Он, видимо, по моему лицу догадался, какие мысли меня одолевают, и спросил:
– Неужели тебе, Рой, и в самом деле никогда даже в голову это не приходило?
Пришлось признаться, что нет, действительно не приходило.
– А ты еще кому-нибудь говорил об этом? – с тревогой спросил я. – Наттеру? Или Харрингтону? Или кому-то из учителей?
Гарри только плечами пожал.
– В моей жизни ничего не изменится, даже если я и скажу кому-то. Ты ведь это имел в виду? Да и с какой стати мне лгать?
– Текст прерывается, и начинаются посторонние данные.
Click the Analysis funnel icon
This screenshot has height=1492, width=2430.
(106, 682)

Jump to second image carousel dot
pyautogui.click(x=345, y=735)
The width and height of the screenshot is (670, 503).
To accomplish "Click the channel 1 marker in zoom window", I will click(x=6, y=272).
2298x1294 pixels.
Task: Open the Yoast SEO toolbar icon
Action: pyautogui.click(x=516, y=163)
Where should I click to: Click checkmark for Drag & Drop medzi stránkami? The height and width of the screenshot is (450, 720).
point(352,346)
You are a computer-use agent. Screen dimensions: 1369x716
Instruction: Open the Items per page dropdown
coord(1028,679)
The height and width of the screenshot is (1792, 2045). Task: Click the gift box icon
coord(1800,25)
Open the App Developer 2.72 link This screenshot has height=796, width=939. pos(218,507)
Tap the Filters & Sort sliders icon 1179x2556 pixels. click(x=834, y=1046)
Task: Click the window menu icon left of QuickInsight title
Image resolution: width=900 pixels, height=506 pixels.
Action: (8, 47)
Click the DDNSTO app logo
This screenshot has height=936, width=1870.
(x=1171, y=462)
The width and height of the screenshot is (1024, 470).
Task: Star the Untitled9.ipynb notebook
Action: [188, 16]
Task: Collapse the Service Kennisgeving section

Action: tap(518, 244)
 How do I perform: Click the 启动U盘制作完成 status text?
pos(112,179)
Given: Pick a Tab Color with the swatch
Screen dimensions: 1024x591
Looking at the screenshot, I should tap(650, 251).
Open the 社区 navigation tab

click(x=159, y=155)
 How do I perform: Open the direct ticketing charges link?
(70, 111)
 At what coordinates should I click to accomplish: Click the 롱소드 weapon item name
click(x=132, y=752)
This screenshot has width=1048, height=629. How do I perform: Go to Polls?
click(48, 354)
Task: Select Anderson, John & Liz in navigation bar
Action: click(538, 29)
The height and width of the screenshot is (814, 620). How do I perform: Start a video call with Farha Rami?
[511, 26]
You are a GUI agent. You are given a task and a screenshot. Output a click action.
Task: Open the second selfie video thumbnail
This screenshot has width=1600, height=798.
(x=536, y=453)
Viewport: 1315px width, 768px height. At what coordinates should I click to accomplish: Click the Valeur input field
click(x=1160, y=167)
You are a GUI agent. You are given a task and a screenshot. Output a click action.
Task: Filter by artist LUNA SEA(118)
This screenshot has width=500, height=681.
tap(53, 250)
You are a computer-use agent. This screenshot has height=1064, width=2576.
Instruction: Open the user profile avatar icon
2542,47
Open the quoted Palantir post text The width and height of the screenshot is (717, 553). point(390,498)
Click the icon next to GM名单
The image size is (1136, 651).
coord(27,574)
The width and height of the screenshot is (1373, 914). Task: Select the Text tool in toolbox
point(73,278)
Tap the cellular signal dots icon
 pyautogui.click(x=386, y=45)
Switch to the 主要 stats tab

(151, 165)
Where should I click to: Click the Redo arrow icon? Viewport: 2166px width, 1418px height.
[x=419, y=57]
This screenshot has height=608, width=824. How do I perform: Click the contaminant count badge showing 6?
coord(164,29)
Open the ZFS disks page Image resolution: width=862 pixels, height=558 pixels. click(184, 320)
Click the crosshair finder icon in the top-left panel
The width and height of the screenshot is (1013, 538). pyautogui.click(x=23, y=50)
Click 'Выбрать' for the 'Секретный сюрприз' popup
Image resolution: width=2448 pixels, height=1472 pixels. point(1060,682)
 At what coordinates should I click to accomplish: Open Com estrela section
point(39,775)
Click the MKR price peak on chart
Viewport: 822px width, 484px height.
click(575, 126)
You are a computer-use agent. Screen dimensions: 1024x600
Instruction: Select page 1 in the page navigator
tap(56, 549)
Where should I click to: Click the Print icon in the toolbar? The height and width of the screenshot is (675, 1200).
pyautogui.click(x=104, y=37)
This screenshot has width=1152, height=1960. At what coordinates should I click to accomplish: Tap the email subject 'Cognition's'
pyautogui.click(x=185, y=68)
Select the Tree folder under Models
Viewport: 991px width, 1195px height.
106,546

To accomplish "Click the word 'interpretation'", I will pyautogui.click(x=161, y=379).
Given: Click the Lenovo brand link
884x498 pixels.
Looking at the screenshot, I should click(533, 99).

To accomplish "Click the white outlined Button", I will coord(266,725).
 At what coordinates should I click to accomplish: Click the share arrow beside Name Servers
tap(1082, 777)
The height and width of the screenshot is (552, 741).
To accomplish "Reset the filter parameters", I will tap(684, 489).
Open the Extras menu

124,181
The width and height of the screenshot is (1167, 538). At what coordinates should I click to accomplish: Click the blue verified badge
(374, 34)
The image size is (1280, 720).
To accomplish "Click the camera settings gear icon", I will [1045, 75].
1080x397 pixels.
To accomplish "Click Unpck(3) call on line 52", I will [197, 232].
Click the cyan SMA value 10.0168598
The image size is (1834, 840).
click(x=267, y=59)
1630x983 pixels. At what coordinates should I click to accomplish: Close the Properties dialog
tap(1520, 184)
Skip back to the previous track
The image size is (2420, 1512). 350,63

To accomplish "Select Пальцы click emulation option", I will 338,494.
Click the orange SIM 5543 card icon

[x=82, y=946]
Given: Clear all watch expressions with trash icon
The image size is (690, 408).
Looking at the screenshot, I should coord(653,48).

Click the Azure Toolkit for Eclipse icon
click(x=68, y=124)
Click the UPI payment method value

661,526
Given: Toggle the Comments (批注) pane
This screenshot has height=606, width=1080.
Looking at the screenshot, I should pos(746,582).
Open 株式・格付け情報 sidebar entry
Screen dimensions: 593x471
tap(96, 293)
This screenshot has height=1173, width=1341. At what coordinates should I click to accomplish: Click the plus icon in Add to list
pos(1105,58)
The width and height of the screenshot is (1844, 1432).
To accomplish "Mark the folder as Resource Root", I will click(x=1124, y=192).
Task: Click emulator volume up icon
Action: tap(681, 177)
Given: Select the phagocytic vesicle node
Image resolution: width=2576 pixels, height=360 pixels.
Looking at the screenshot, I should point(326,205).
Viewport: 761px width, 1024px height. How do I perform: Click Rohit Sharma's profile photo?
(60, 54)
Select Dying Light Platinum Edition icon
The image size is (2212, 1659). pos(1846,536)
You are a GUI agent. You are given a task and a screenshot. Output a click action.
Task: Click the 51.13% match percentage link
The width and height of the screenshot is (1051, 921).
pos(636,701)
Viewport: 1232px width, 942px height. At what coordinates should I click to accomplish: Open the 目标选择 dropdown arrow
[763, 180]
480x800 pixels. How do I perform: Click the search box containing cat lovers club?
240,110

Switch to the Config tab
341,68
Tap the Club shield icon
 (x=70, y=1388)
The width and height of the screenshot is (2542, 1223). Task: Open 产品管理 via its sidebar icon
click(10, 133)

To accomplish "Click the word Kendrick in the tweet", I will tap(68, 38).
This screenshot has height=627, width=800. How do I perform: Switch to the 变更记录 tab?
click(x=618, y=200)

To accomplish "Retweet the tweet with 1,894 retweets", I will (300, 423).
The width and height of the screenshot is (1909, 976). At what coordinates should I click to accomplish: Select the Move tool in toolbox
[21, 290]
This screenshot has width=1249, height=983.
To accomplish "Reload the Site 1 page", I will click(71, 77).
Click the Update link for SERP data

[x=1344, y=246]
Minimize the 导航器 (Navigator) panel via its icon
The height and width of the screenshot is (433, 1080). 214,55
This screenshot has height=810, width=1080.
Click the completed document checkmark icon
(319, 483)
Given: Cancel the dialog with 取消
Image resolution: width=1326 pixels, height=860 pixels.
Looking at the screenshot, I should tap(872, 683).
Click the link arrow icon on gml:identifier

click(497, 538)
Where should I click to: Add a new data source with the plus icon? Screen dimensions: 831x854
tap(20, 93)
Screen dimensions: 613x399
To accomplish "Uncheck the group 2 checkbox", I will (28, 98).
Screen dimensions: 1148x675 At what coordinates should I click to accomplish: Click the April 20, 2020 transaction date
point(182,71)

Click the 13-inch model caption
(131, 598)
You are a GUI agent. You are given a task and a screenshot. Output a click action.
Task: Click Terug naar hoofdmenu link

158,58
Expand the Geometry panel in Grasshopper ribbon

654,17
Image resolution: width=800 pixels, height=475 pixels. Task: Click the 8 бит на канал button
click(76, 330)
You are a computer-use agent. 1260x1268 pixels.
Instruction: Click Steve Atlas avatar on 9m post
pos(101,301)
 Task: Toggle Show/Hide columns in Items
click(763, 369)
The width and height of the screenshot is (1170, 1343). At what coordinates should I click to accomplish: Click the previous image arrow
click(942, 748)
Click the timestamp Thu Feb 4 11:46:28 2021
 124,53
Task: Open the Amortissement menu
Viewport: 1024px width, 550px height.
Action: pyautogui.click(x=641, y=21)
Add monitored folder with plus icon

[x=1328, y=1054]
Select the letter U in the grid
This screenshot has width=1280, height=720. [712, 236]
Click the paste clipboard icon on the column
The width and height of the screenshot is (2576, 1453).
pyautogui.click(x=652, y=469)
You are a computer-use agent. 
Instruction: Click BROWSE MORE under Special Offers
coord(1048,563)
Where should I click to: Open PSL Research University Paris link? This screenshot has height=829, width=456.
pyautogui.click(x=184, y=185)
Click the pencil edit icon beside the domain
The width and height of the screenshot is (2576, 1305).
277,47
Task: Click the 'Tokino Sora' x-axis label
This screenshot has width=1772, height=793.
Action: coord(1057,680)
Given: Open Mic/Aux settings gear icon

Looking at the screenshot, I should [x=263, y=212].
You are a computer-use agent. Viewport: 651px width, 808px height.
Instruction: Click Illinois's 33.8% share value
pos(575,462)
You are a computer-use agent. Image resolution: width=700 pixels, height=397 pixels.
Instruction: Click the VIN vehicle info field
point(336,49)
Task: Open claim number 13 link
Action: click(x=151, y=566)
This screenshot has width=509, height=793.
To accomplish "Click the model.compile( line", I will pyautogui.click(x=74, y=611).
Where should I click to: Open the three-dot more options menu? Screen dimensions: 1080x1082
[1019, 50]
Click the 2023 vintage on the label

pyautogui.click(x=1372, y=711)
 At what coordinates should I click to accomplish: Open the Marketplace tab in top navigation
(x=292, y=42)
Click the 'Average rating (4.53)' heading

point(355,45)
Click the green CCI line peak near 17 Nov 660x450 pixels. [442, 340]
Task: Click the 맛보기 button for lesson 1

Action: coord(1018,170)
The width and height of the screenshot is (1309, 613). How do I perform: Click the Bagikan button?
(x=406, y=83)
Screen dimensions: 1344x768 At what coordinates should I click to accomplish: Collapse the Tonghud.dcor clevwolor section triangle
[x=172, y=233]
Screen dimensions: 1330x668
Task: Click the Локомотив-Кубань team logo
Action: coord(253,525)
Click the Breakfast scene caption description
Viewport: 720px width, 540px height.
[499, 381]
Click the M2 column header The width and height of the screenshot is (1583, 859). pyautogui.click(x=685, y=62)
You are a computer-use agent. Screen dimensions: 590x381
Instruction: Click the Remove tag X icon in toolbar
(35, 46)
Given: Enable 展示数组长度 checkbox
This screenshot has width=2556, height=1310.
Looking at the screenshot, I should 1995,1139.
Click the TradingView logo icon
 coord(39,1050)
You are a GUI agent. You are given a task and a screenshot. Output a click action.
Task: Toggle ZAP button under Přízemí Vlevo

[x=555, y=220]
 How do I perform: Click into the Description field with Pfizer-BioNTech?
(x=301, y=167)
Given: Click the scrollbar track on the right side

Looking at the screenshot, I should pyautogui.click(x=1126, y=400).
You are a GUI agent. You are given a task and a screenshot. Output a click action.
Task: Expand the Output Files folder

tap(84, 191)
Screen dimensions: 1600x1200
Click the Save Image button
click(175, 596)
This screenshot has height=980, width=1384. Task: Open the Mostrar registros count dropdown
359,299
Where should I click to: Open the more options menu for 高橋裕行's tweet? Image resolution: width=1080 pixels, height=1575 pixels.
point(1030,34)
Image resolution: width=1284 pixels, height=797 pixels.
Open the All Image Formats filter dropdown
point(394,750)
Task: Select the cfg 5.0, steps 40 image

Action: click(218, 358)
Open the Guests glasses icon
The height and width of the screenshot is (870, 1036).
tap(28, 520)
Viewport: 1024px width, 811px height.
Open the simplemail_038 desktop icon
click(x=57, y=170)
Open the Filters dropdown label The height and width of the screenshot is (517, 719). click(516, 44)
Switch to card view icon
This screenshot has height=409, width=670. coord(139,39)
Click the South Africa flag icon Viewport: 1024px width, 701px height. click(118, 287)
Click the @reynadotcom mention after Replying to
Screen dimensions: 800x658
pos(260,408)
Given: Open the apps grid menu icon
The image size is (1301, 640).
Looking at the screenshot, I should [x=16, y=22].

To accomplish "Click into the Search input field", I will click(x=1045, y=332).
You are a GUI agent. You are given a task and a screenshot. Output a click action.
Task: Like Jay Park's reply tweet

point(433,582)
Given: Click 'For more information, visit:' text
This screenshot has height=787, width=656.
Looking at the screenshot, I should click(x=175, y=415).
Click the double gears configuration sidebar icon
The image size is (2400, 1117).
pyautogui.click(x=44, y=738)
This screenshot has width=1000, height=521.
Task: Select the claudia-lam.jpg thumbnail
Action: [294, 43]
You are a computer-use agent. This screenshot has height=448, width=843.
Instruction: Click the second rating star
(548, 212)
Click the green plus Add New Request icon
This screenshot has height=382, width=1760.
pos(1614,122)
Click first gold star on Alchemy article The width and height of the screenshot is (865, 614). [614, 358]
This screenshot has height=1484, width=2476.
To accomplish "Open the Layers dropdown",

Я ничего плохого не сделал…
Разумеется, он был прав. Он действительно ничего плохого не сделал. Но неужели он настолько наивен, чтобы думать, будто это – то, что ничего плохого он не делает, – будет иметь какое-то значение? Даже в наши дни открыто признаться в том, что ты гомосексуалист – особенно если преподаешь в школе для мальчиков, – это вызов, пробуждающий всеобщие подозрения, а возможно, связанный даже с риском быть уволенным. Ну а двадцать четыре года назад дело с этим обстояло гораздо хуже. Ведь тогда ЛГБТ – Движение за права геев и лесбиянок – еще только зарождалось, и Гарри прекрасно понимал, чем рискует. Но, по всей видимости, просто не желал придавать этому значение.
Он искоса на меня глянул и спросил:
– Неужели это что-то меняет?
– Нет. Нет! Да и почему это должно что-то менять? – Но я солгал. Правда заключалась в том, что его признание, конечно же, многое изменило. Во-первых, я сразу почувствовал себя не в своей тарелке. А во-вторых, мне всегда казалось, что я умею говорить на многих языках, но с этим языком – точнее, с этим диалектом интимности – я был практически не знаком. Сделанное Гарри признание, разумеется, никак не повлияло на мою любовь к нему, однако понимание того, что я целых десять лет был его другом, но никогда даже не подозревал…
Но неужели это я сам оказался настолько наивен? Мысль об этом глубоко меня встревожила. Я всегда считал, что неплохо разбираюсь в людях, но как же, в таком случае, я ухитрился не заметить чего-то столь важного, значительного и – как только теперь стало до меня доходить – столь вопиюще, до глупости, очевидного?